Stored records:
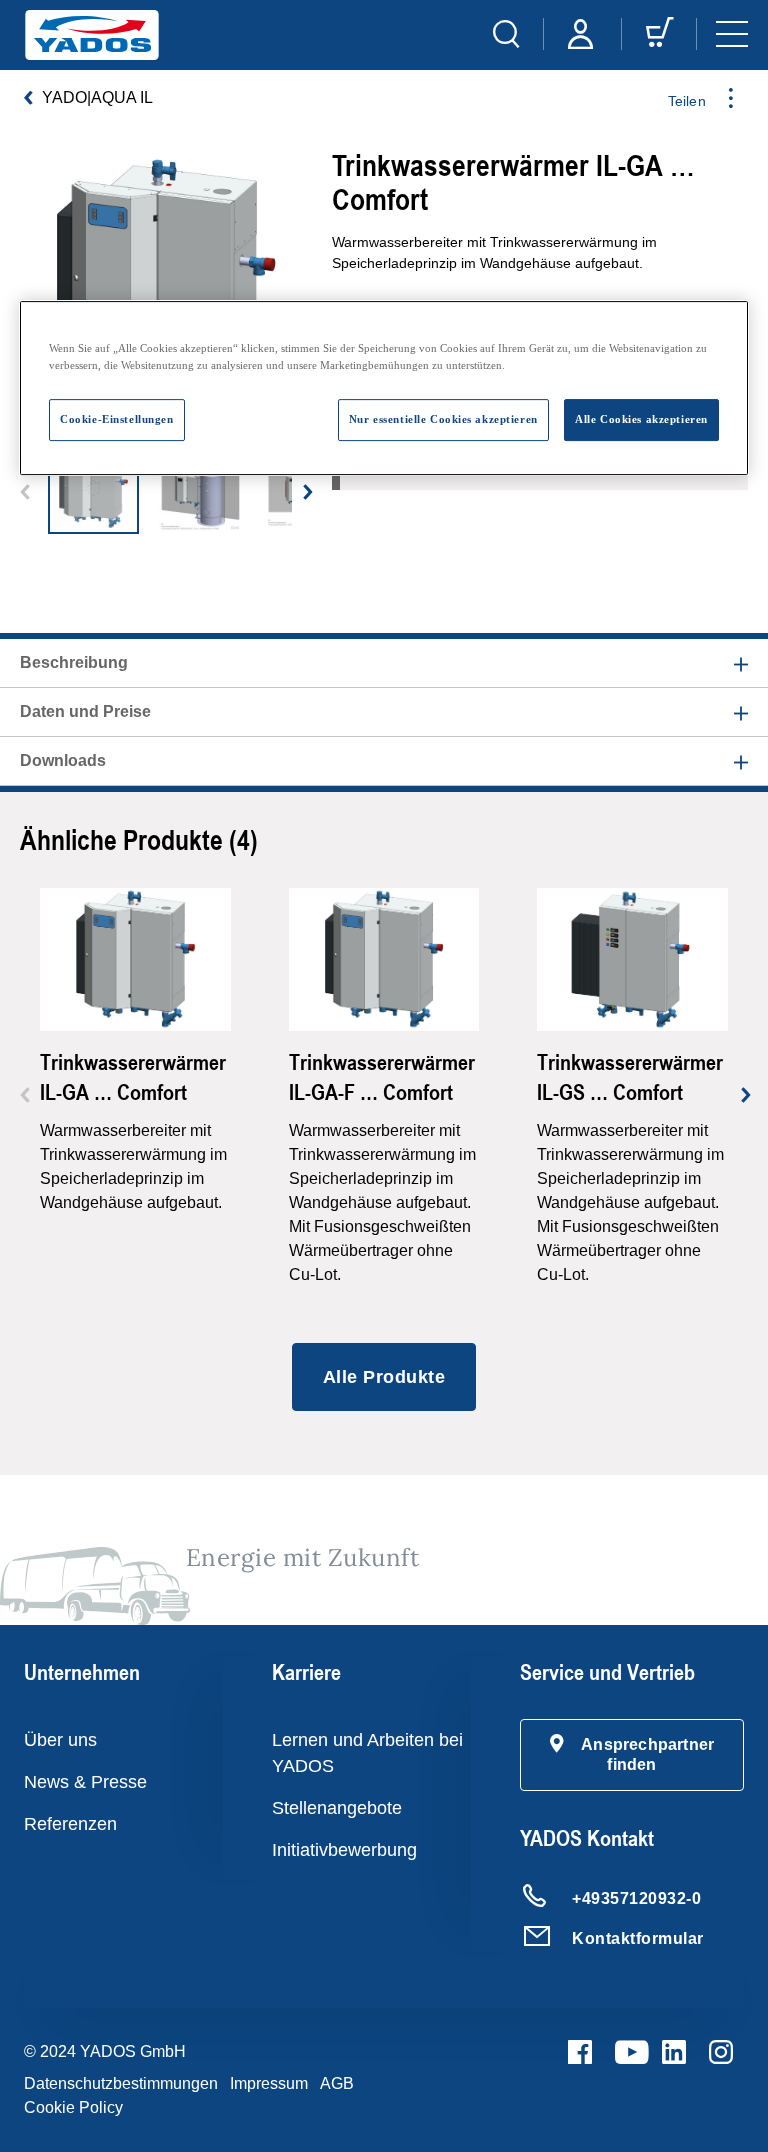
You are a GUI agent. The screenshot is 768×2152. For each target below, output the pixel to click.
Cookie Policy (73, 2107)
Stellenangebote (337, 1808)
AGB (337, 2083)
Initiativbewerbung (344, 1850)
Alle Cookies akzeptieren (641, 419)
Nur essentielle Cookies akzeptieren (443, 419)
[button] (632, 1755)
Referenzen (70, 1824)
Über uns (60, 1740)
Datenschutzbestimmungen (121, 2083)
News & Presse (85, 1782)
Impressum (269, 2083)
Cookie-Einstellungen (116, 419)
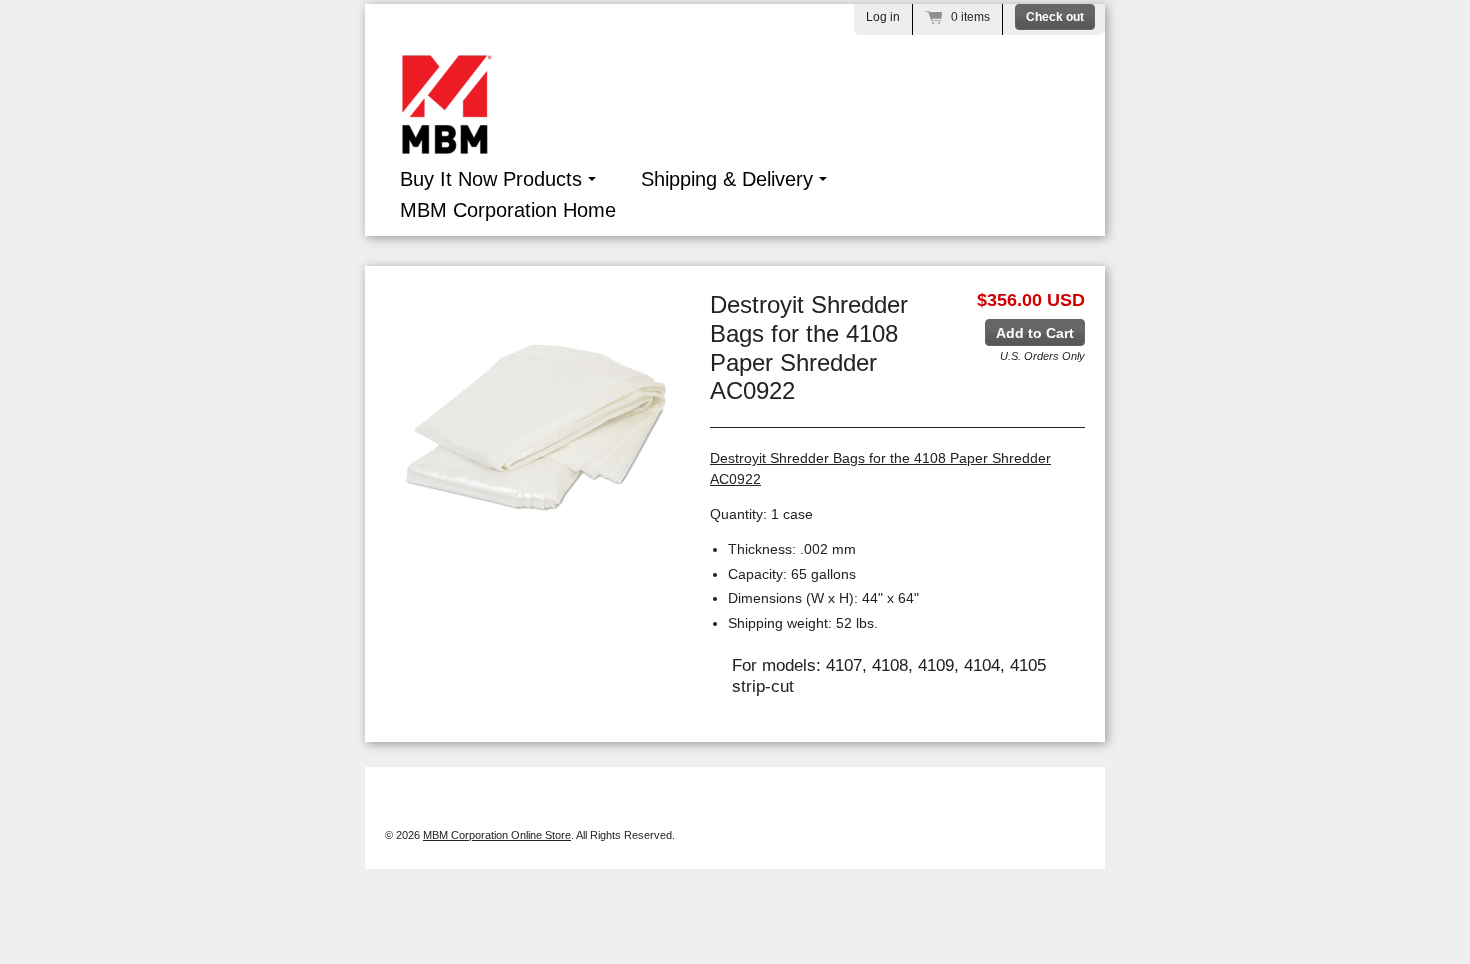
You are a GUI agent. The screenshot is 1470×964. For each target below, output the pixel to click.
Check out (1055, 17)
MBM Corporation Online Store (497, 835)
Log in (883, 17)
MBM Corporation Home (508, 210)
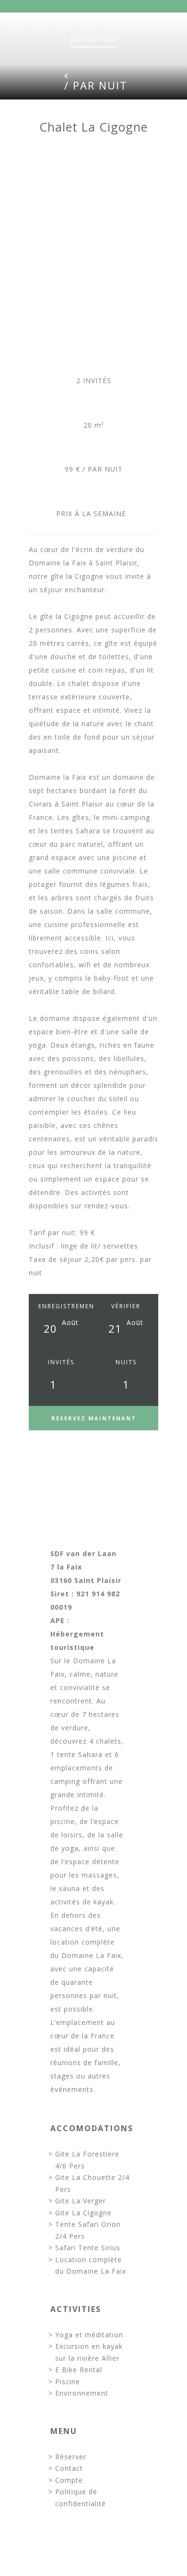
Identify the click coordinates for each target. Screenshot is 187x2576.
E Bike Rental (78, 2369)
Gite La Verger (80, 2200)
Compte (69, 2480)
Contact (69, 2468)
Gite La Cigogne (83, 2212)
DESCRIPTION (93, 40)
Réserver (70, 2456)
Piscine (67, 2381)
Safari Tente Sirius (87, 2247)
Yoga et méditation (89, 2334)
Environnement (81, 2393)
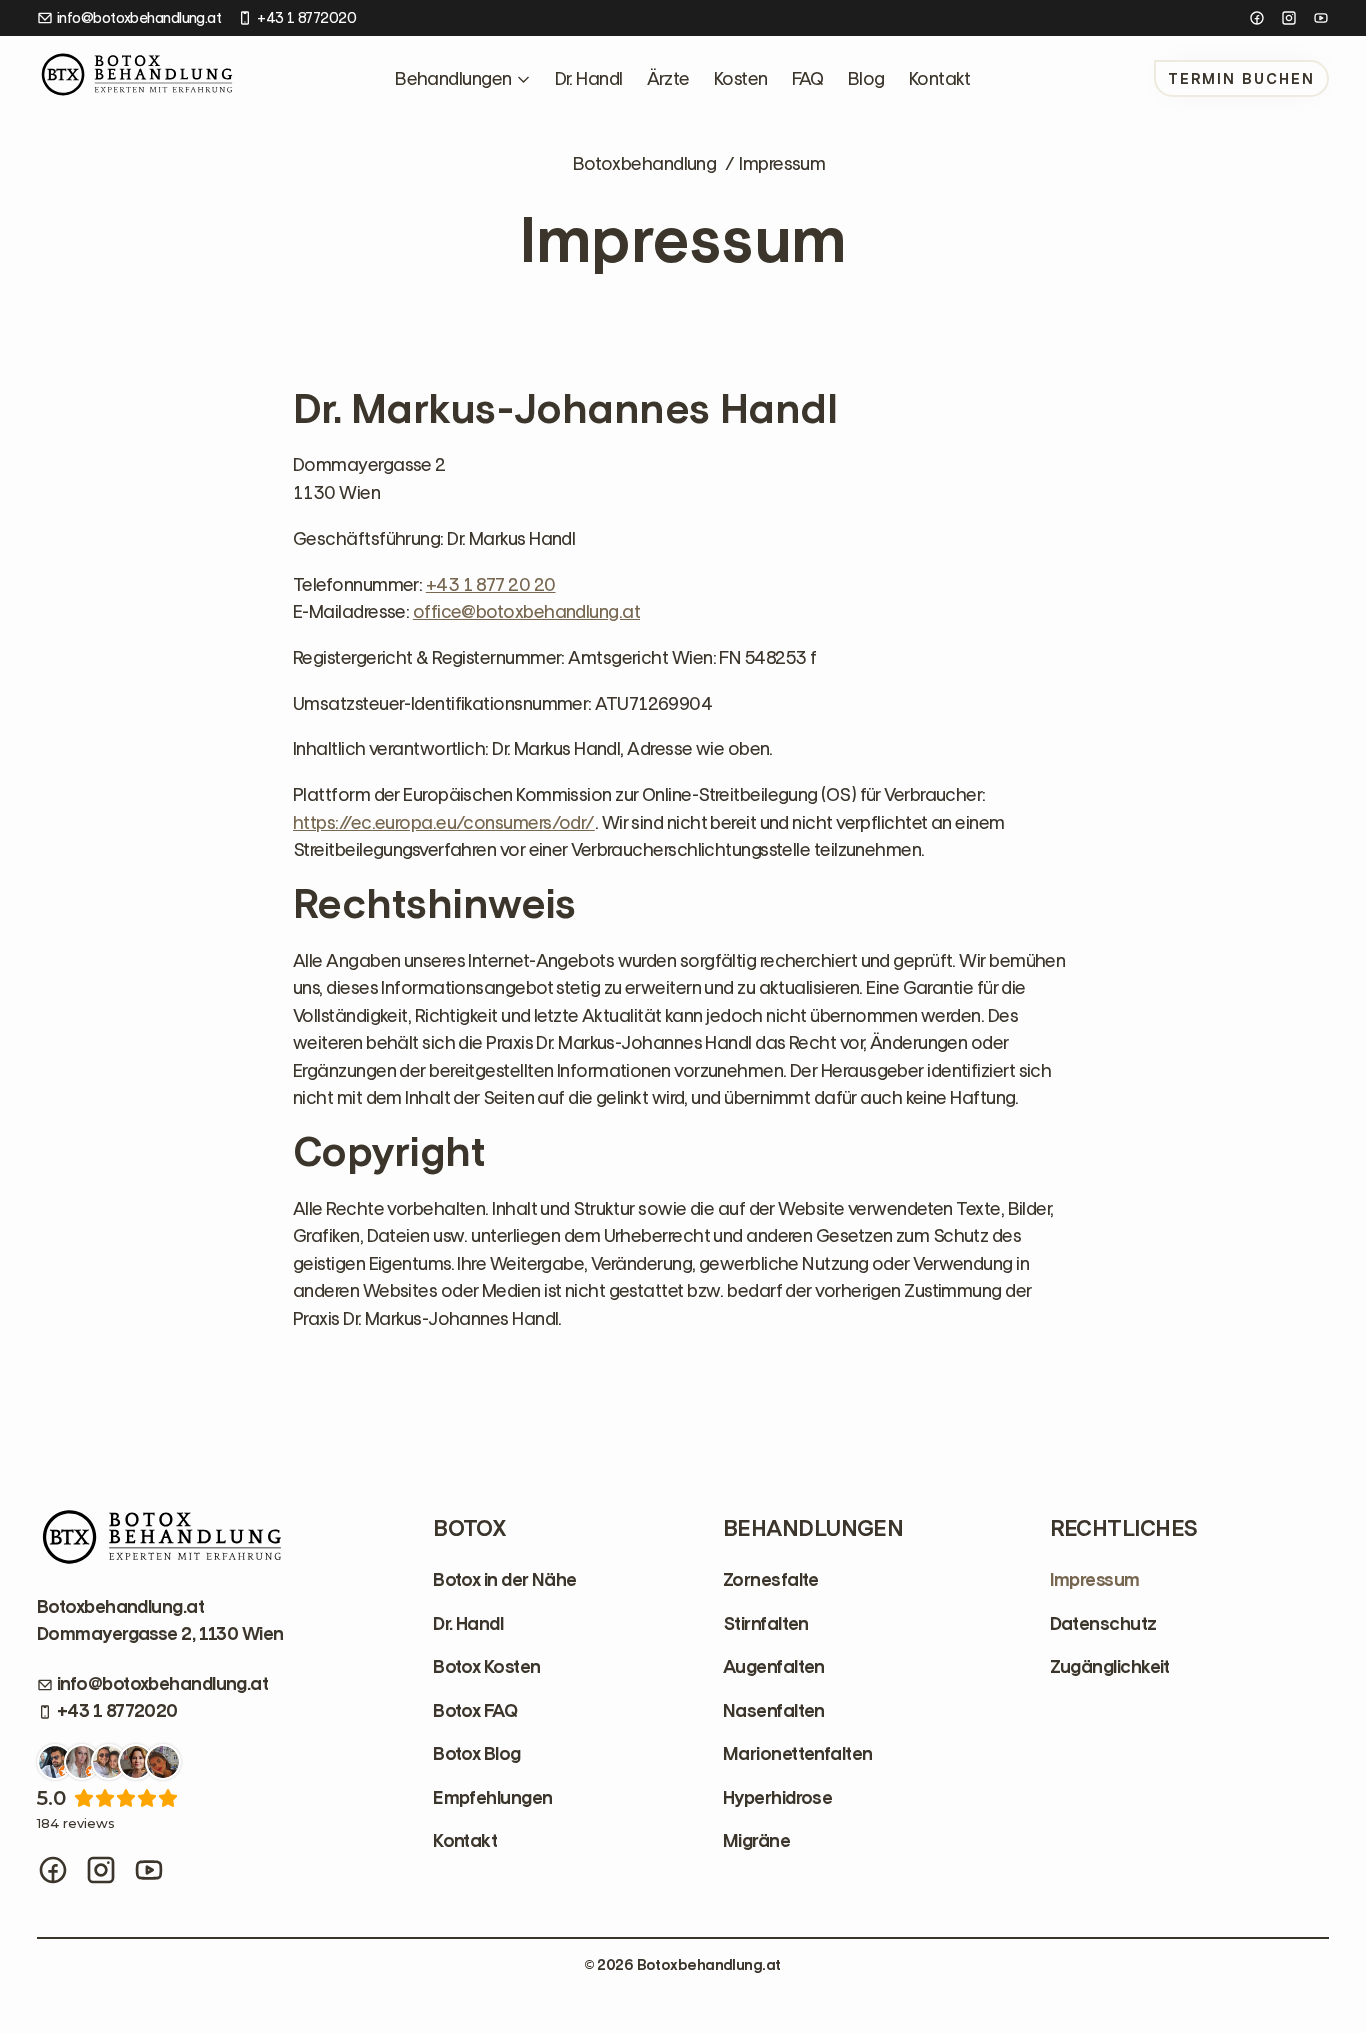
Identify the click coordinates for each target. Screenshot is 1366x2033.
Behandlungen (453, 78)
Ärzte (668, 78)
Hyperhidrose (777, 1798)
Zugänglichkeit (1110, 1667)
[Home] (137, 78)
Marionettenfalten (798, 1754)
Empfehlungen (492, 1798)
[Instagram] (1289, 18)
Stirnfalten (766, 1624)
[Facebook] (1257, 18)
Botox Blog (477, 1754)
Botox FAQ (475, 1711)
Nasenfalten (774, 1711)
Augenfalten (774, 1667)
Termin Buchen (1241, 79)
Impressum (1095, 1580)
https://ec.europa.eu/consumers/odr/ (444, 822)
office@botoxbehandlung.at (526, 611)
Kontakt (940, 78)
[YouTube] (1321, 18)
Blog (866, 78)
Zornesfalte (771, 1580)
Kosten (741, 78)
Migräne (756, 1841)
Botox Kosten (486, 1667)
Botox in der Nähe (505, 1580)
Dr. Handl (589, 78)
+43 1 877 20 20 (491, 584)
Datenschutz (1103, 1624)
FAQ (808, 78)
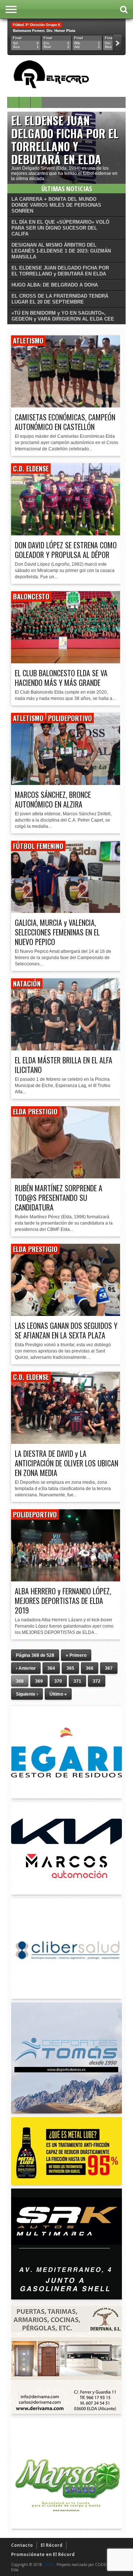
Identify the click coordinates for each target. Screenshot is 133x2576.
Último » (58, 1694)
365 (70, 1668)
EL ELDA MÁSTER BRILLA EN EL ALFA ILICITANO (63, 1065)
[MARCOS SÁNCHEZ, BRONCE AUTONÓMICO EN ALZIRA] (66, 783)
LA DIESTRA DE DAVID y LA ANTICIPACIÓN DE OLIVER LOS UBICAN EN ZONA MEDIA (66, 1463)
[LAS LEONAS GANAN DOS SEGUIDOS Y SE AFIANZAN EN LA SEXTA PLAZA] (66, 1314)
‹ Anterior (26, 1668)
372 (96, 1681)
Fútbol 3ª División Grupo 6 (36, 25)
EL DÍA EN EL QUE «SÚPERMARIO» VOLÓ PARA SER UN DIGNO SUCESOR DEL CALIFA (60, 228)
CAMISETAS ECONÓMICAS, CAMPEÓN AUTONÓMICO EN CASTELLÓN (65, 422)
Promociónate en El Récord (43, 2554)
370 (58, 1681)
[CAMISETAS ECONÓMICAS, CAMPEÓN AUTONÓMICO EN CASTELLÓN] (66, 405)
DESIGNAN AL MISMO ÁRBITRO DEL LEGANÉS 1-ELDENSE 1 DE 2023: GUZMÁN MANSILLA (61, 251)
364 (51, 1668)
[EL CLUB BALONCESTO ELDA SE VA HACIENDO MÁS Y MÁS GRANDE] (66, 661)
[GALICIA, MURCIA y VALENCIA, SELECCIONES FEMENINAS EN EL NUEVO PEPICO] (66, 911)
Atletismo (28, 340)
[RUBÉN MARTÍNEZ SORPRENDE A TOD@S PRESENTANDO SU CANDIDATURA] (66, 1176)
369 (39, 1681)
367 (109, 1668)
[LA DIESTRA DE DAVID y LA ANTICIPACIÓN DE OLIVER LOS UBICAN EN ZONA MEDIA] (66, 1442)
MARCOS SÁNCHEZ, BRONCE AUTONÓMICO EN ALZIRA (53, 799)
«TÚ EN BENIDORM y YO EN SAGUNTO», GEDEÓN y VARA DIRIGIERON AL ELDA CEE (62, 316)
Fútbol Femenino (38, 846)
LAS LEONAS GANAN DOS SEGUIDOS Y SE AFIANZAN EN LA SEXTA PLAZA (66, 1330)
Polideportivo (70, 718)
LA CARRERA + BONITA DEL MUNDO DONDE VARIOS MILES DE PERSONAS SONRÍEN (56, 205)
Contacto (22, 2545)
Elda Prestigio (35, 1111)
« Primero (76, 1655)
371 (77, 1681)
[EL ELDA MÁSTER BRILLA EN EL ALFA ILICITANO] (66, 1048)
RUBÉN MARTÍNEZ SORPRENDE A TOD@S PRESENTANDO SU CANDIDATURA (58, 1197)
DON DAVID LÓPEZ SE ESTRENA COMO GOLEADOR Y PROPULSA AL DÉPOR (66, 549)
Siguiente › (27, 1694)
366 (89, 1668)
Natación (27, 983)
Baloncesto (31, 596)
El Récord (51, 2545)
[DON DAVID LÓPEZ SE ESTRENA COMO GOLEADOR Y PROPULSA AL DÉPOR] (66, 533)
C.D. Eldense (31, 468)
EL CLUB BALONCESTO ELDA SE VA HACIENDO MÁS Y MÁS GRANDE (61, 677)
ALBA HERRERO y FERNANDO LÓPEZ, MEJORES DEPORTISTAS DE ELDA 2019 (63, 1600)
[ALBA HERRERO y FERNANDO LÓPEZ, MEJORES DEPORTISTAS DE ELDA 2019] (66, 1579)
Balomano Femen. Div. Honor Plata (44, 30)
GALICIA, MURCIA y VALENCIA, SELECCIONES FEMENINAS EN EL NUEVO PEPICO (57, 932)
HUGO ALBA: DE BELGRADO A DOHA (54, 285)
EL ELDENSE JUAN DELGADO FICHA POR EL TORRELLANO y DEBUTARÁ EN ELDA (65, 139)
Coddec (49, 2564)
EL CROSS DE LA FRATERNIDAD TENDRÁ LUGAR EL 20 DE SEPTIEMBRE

▶ [Aim of the task] Each line in the records above that contains the word "ALFA" must be copied.

▶ [Task output]
EL ELDA MÁSTER BRILLA EN EL ALFA ILICITANO (63, 1065)
[EL ELDA MÁSTER BRILLA EN EL ALFA ILICITANO] (66, 1048)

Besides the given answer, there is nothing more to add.